Salmon-trout quartets using compara 106 trees

Aim and strategy

The aim is to classify the ohnolog (Ss4R) and ortholog relationship between Atlantic salmon and Rainbow trout genes and represent this as a table. These relationships are fully defined by the gene-tree but can be obscured by incorrect gene-tree estimation and/or delayed re-diploidisation. While there has been some large scale rearrangments and most of the duplicated chromosomes have fused with other chromosomes, the vast majority of duplicated genes are found in large syntenic/co-linear blocks. This retained synteny can be used to identify/verify the relationship in clades where the phylogeny is not clear.

The strategy is to:

Extract the salmonid+pike clades from the larger gene-trees. Pike, the closest pre-WGD lineage, is included to ensure that the clade includes both of the duplicated salmonid clades.
Select the clades with 2:2 salmon and trout orthologs.
Check the phylogeny of these 2:2 clades and keep those with phylogeny in agreement with Ancestral Ortholog Resolution (AORe), i.e. there are two clades, each with one salmon and one trout ortholog.
Count occurences of chromosome combinations in the 2:2 AORe clades and define the most common as syntenic chromosome quartets.
Use these to verify synteny of incomplete clades (i.e. 2:1, 2:0, 1:1)
In addition, the phylogeny (i.e. LORe/AORe) of the 2:2 clades can transferred to non 2:2 by proximity. (i.e. identifying putative LORe regions)

# Subset of species in Ensembl 106 compara trees

spcTree <- read.tree("data/Ens106s/spcTree.nw")
OGtbl <- readRDS("data/Ens106s/OGtbl.RDS")

Omyk_genePos <- read_tsv("https://salmobase.org/datafiles/orthology/2021-11/PrepInput_pipeline/genePosTbls/Omyk_genePos.tsv",
                         col_types=cols(seqname=col_character()))
Ssal_genePos <- read_tsv("https://salmobase.org/datafiles/orthology/2021-11/PrepInput_pipeline/genePosTbls/Ssal_genePos.tsv",
                         col_types=cols(seqname=col_character()))

Table structure

Columns:

subOG - unique identifier for the pike+salmonid (Protacanthopterygii) clade/orthogroup
AB - Designates the A or B duplicate syntenic chromosome quartet.
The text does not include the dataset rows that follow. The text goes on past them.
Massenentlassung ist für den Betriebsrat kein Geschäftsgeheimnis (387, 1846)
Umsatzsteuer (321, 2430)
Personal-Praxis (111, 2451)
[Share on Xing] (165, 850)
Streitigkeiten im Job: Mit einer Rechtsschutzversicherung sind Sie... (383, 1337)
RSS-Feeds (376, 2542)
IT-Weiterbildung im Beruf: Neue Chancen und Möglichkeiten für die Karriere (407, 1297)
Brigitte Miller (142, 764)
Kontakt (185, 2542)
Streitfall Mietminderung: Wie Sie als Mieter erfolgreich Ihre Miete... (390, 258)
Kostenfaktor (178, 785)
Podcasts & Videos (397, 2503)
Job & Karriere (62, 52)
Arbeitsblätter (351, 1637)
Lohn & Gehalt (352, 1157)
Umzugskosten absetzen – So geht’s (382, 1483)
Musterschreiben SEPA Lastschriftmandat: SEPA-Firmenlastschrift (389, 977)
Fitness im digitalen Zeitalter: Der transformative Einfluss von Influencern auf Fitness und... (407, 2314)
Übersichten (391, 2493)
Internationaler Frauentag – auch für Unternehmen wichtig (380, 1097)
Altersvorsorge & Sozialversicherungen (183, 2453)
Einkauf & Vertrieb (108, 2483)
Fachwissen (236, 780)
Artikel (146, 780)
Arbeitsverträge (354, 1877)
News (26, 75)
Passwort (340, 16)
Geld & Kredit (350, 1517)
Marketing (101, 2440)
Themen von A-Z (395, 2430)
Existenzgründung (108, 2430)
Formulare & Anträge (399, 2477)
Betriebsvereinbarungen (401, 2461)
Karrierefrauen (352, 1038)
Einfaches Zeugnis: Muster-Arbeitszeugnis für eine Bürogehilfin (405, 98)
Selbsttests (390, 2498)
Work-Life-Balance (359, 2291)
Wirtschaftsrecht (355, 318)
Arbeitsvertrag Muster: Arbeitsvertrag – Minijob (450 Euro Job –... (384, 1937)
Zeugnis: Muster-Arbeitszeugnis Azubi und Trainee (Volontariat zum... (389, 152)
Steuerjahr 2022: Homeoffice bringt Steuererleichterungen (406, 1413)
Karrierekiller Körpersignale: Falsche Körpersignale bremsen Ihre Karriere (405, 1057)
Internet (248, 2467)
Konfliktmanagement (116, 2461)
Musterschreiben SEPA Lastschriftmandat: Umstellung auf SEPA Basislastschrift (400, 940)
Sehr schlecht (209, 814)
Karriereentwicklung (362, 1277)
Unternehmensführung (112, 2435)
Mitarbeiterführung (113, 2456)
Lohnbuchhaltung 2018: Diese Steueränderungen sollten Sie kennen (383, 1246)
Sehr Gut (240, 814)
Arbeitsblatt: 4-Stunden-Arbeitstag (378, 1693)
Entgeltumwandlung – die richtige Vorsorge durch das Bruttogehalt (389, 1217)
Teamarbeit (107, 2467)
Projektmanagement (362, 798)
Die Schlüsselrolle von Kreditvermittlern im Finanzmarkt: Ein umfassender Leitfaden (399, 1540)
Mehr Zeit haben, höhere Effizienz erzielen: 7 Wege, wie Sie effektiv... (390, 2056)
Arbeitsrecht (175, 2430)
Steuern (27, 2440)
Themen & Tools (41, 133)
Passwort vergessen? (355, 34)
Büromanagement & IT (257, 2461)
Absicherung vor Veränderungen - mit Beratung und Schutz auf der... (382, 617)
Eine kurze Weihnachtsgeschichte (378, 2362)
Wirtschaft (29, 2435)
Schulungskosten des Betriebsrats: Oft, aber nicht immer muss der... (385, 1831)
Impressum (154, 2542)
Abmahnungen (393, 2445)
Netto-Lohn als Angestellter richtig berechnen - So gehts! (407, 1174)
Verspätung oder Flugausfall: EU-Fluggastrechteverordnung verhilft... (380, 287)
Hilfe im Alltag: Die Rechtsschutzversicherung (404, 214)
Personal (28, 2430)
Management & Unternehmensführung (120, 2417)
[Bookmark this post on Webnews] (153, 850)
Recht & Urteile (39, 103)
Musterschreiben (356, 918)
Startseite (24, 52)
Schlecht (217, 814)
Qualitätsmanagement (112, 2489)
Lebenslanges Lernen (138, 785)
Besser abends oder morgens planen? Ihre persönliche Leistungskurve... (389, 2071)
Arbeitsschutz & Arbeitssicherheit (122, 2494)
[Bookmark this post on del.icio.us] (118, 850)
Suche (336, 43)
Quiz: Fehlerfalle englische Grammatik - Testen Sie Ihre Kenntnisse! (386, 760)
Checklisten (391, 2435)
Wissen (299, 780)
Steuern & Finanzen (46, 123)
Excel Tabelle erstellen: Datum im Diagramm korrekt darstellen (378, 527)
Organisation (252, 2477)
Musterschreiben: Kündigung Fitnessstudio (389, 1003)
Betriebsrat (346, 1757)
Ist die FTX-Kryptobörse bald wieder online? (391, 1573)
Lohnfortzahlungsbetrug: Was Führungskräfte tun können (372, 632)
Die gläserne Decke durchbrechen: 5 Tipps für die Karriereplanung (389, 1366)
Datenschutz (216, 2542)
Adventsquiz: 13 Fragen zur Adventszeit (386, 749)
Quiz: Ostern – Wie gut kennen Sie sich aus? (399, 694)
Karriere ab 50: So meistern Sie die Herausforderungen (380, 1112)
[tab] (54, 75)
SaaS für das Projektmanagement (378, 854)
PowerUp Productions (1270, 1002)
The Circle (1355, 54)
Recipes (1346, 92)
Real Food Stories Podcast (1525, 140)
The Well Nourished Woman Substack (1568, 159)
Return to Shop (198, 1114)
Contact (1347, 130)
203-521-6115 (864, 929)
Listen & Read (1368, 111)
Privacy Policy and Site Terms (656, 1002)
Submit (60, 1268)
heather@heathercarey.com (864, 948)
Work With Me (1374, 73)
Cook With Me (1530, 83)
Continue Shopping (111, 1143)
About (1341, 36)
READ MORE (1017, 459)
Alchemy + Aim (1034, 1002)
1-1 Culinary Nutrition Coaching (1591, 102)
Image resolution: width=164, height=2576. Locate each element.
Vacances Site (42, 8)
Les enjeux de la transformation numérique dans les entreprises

NA if synteny not verifiable. Note that it does not make sense to use this in LORe regions.
spc - Species (Ssal/Omyk)
geneID - Ensembl gene id
chr - Chromosome (formatted, e.g. “Omy05”. Might want to keep the original name?)
start, end, strand
nSsal, nOmyk - Number of genes in clade per species (used to filter, e.g. 2:2, 2:1, 1:1, 2:0, 1:0)
synteny - Syntenic chromosome quartet “((Omy,Ssa),(Omy,Ssa))”. NA - not consistent with major quartet, i.e. synteny not verified. For 2:1, 2:0 and 1:1 clades, it will be set if it is a partial match. In the case where partial match is ambiguous it will be NA.
phylogeny - LORe/AORe or the actual phylogeny if cryptic. Only for 2:2 clades. Otherwise NA
proxiSynteny - Proximal quartet. For non 2:2 clades, fetch the synteny from nearest 2:2 clade in synteny (within 1MB)
proxiPhylogeny - Proximal phylogeny, i.e. LORe/AORe from nearest 2:2 clades in synteny. (Use majority vote of 5 nearest)
reciprocalLoss - TRUE/FALSE, but only for 1:1 clades with proxyPhylogeny=AORe in both copies, otherwise NA

The purpose of the table is to easily pick out certain classes of clades. As it is now we can easily pick out 2:2,1:2 etc.. by the nSsal and nOmyk columns. The verified synteny (synteny != NA) can be used to select high confidence clades.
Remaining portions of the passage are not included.